Although screen time can serve as a good learning tool and video chats allow us to connect with loved ones, Gracie Crowder, FNP with Atrium Health Levine Children's Shelby Children's Clinic likes to reminds parents that screens do not need to be used to distract a child.  


“Using phones and screen time as a distraction technique can lead to further issues for a child’s developmental, emotional, mental and physical well-being,” Crowder says. “I have witnessed patients with sleep problems, lower academic performance levels, behavioral issues, mental health issues and weight problems due to prolonged screen time.”


These problems can also expand to impact a child’s ability to cope with frustrations and boredom and stunt emotional intelligence. 


“Too much screen time can also hinder children and adolescents’ ability to use their imagination,” she adds. “We need to remind parents that it is okay for children to not have a tablet or phone in their hand at all times, and that being bored is okay.”  
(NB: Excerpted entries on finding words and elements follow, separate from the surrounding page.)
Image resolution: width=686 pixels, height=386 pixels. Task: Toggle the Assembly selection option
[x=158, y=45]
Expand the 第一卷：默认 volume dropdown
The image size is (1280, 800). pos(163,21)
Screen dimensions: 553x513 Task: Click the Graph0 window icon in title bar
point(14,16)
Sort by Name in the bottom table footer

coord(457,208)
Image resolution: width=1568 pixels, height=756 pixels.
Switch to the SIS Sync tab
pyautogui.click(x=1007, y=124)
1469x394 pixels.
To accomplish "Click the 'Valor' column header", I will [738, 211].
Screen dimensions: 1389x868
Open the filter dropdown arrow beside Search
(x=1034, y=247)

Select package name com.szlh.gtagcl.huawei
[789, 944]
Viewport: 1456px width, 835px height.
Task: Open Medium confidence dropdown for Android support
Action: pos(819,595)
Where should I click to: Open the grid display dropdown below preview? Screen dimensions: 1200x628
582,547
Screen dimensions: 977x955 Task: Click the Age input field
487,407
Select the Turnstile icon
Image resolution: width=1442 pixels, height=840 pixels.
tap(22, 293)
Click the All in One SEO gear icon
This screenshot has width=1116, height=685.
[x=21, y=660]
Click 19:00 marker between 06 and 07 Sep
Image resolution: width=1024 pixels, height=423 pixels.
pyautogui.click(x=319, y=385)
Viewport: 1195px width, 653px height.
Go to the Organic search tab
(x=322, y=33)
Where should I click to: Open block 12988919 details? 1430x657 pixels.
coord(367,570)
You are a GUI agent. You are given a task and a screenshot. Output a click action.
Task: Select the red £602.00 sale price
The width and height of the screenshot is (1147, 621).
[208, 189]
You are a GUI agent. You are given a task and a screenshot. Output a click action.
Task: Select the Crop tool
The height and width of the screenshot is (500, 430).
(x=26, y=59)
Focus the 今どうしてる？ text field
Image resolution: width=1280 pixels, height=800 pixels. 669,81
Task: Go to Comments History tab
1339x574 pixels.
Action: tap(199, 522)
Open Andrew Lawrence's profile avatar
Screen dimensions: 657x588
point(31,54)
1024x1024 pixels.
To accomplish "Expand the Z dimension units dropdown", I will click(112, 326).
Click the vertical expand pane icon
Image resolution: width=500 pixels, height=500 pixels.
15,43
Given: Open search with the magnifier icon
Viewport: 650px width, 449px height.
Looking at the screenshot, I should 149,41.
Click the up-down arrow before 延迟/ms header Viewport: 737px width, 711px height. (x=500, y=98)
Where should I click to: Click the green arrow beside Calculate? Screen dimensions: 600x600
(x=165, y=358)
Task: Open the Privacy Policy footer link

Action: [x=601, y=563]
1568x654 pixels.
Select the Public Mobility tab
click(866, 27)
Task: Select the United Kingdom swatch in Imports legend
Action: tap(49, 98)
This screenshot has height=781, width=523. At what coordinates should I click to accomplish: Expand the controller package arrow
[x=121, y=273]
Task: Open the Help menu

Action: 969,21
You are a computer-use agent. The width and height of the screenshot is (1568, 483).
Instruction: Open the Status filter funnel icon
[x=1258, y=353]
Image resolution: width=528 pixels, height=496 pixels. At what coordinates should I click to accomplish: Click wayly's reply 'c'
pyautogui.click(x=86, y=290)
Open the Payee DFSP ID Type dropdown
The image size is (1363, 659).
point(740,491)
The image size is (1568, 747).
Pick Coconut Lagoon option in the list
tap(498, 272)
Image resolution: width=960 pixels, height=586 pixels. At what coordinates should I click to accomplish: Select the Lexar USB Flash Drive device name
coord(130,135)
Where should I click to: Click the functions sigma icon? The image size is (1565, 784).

Crowder acknowledges that limiting screen time can be hard. But one way to start changing this habit is to consider other fun things to do instead of staring at a screen, like:

  • Ride a bike
  • Go on a nature hike
  • Put together a puzzle
  • Turn on the music and dance
  • Read a book or magazine
  • Spend time catching up with your family
  • Take your kids to the park or beach
  • Play board games
  • Walk, run or jog
  • Start a journal
  • Play ball (basketball, catch or soccer)
  • Go to the library
  • Explore gyms in your community
  • Rollerblade
  • Play charades


It’s also important to set some ground rules. Start by taking stock of your child’s current habits. Figure out how much of their average screen time is spent on pure entertainment like mindless videos or unnecessary games – and how much goes toward more positive activities like gathering information or being creative. Taking this important step can give you the knowledge you need to set rules that work for your family.


Setting rules helps kids know what to expect – and helps them learn to moderate their own habits. You can start with basic limits, like no TV or smartphone before homework or chores are done. Or you can give them a set amount of time to play video games and use a timer to keep track. When the bell goes off, so does the game.


For healthy screen time, our pediatricians often recommend these tips:

  • No TV or computer in the room where the child sleeps
  • For children ages 2 and younger, no digital media other than video chatting
  • For children ages 2 to 5, one hour or less of educational TV or computer time per day
  • For children ages 6 and older, two hours or less of recreational TV or computer time per day

Other suggestions include:

  • Eliminate TV time during the week
  • Don’t turn on the TV during meal time
  • Help your child plan television viewing in advance
  • Keep books, magazines and board games in the family room
  • Make a list of fun activities to do instead of being in front of a screen
  • Set family guidelines for age-appropriate shows


And parents, it’s time to tame your screen time, too. Set a good example with your own screen viewing habits. Be a role model and follow your own rules. Remember, life is lots more fun when you join in!